■ **Entries**:
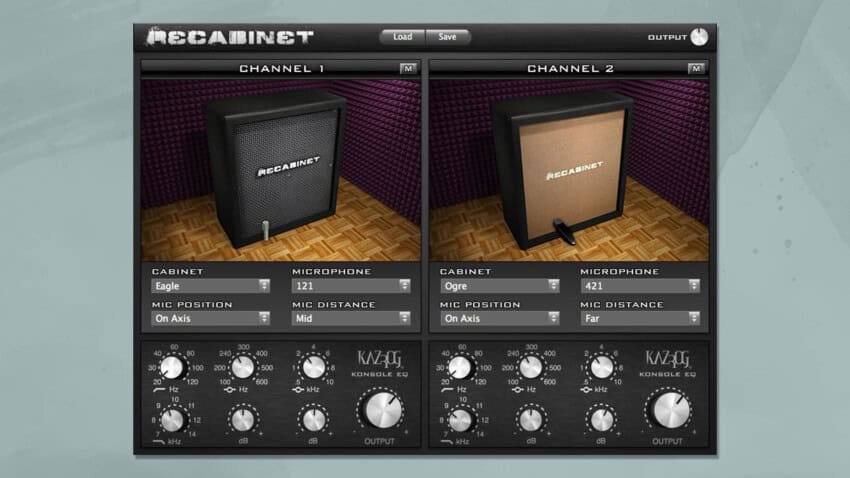
Task: Open Channel 1 Cabinet dropdown showing Eagle
Action: [x=210, y=285]
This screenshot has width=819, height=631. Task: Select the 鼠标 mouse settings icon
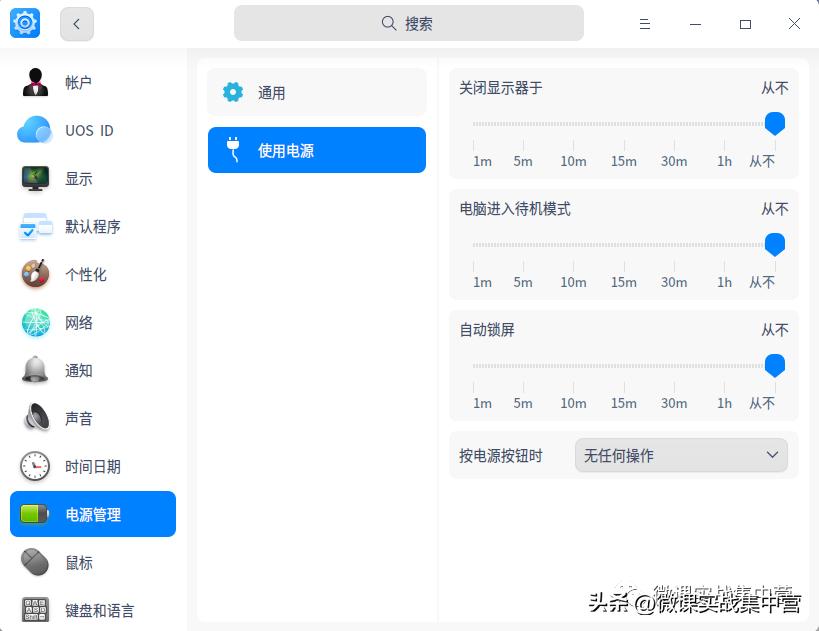36,562
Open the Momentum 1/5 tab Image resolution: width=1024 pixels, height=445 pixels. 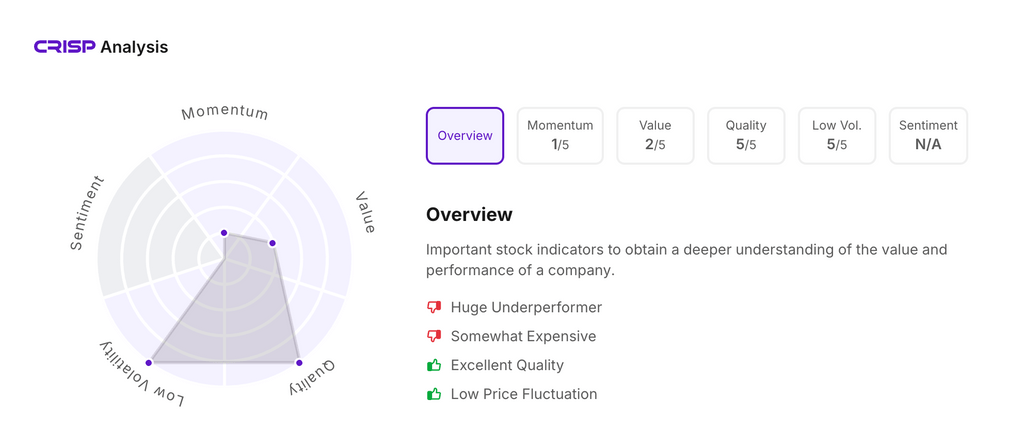(x=560, y=136)
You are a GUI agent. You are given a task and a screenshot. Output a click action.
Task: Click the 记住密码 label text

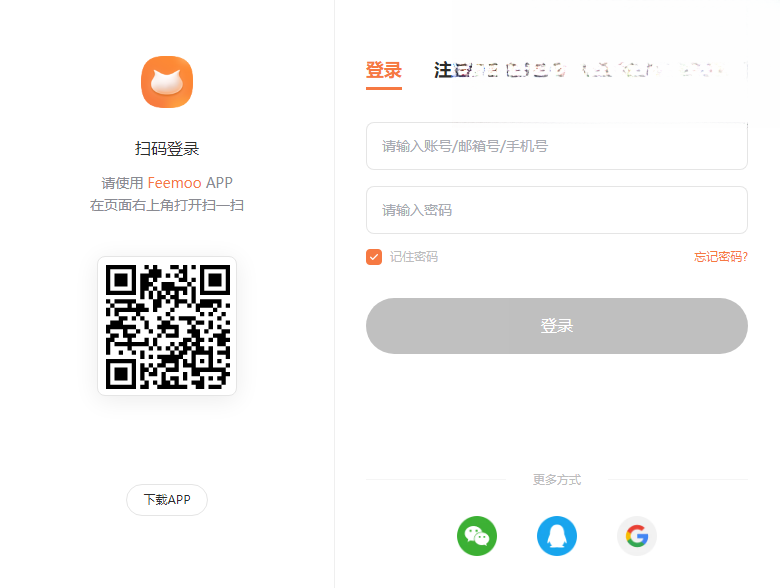(413, 257)
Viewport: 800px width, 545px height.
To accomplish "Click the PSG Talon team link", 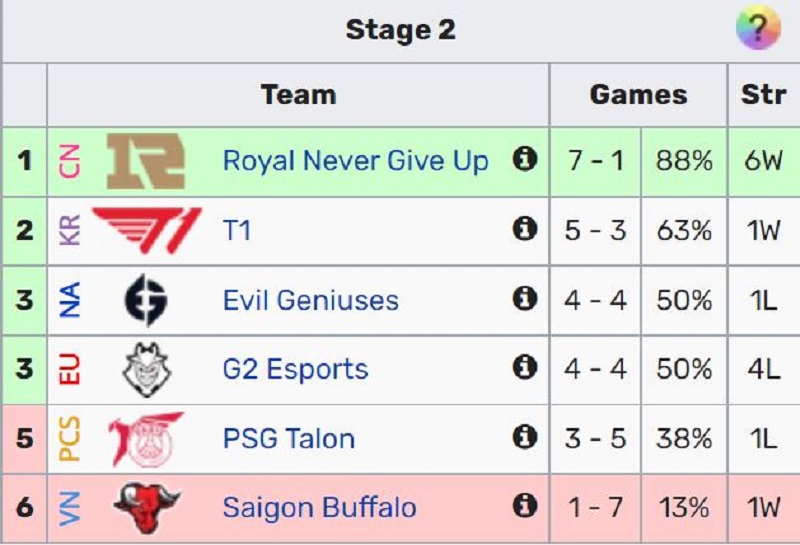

■ **What is expected**: Write out again, word for word, the stretch of the rows above from the line containing "Viewport: 800px width, 545px height." through the end of the rows, with both ends included and the pictures left out.

■ **The solution**:
Viewport: 800px width, 545px height.
To accomplish "Click the PSG Talon team link", 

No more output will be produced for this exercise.